Beyond faculty comfort levels, some courses are simply impossible to teach in one medium or another.

Brooke Barnett, dean of the College of Communication, said in an email interview that ASL courses are now being taught entirely online to accommodate the language.

“For ASL, students need to be able to see the facial expressions of the instructors and the students,” Barnett said. “So the in person class with masks is not conducive for that particular context.”

On the opposite end of the spectrum, courses for dance majors cannot be taught in a hybrid fashion. What students are capable of doing in the studio differs greatly from what they can do at home, so Lisa Brooks, dean of Jordan College of the Arts, and the dance faculty came up with a more unique solution. 

“In the dance studios, the notion is that your teacher could be in one studio doing whatever and it could stream simultaneously into the other studios,” Brooks said. “How do we lace all of the studios together with one faculty teaching and maybe another assisting and helping to make corrections and things like that?”

Following the transition to online classes during the spring 2020 semester, faculty members have spent the summer educating themselves on how to better teach virtual courses. In addition to independent support from department chairs and college deans, Butler provided an eight-module course referred to as the Pivot Pedagogy program. Faculty were paid a stipend for the time spent completing the course before the start of classes this fall. 

Butler spent $750,000 dollars on faculty stipends for summer training and technology for online and hybrid courses, Howard said. 

“We invested a lot of money, we invested a lot of people’s time and energy, we invested a tremendous amount of planning effort, to make a face-to-face residential experience possible for Butler students,” Howard said. “It was really a very collaborative effort that all of the colleges were working together under the leadership of the provost, Kate Morris, to make all of these things happen.”

According to Howard, 354 faculty members completed the program, with two required modules and six optional. The modules were created to assist faculty at all levels of technological knowledge, and a specific module was devised to help faculty teach laboratory courses online. The training included lessons on how to shift lesson plans and courses between modalities, Howard said.
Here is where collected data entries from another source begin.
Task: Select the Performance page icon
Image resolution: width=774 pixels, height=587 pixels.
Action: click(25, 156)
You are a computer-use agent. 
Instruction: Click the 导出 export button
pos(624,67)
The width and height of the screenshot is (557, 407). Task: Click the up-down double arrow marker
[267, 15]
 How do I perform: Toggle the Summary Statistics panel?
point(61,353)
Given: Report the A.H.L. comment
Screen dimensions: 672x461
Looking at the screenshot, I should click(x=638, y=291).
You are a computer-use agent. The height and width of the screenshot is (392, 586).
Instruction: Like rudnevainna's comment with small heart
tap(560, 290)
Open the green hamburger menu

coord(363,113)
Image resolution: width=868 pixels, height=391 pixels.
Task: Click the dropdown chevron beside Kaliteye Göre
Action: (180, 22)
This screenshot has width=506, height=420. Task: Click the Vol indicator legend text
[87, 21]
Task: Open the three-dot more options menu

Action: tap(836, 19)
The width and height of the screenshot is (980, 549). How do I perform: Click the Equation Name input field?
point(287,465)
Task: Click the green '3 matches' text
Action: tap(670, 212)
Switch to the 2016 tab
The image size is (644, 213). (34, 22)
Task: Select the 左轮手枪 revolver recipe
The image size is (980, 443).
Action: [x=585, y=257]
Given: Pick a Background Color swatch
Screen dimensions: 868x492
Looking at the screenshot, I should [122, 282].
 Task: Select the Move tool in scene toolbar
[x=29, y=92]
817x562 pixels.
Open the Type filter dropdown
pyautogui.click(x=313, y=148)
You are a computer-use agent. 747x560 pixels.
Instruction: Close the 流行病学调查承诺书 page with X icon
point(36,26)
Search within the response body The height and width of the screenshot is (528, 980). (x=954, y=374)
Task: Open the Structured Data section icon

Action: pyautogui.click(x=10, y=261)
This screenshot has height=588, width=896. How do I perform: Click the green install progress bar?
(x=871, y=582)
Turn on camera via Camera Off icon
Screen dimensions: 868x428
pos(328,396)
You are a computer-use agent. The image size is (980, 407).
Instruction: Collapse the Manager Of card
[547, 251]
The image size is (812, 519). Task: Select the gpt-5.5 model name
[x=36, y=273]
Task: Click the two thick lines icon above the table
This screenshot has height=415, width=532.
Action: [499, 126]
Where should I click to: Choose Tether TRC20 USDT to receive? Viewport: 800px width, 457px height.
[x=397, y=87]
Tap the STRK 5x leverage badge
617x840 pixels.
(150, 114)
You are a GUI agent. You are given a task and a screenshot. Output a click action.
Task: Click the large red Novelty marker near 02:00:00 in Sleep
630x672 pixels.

Tom Mould, professor of anthropology and folklore, said he found the Pivot Pedagogy program very helpful.

“It was what we owed you as students,” Mould said. “Some of [the modules] were more or less helpful, we all come with different expertise.  But I was incredibly appreciative that they prepared that for us.”

Additional training and support of course had to be devised on a college and departmental level, preparing faculty for the unique demands of their courses.

Hilary Buttrick, interim dean of the Lacey School of Business, held training sessions for faculty with Academic Program Development and Innovation beyond Pivot Pedagogy.

“All of the marketing professors, for example, got together and met with an instructional designer, so they could talk through specific things that work with the marketing curriculum,” Buttrick said. 

Many faculty members credit Pivot Pedagogy with preparing them for the quick switch to virtual learning, specifically for designing classes for the fall that could easily switch modalities.

Eileen Taylor, lecturer in communications and media studies, said she had full faith in the faculty’s ability to make the transition.

“We’re all going to do our personal best during these times to make sure you have a quality Butler education and I know in my heart that we have faculty and staff that support the students that can make that happen, it was just a matter of executing it at the last minute,” Taylor said.

The faculty are all adamant that they are trying to make the best out of the situation facing not only Butler, but the world. 

“Just as a nation, we have not done a good job of dealing with the pandemic and we’re all dealing with the consequences,” Howard said. “Given the cards we’ve been dealt, what’s the best hand we can play here? We’ve been given the range of less-than-ideal choices, what’s the best of these less-than-ideal choices? That’s where Butler is, that’s where every college and university is, and that’s where every student is.”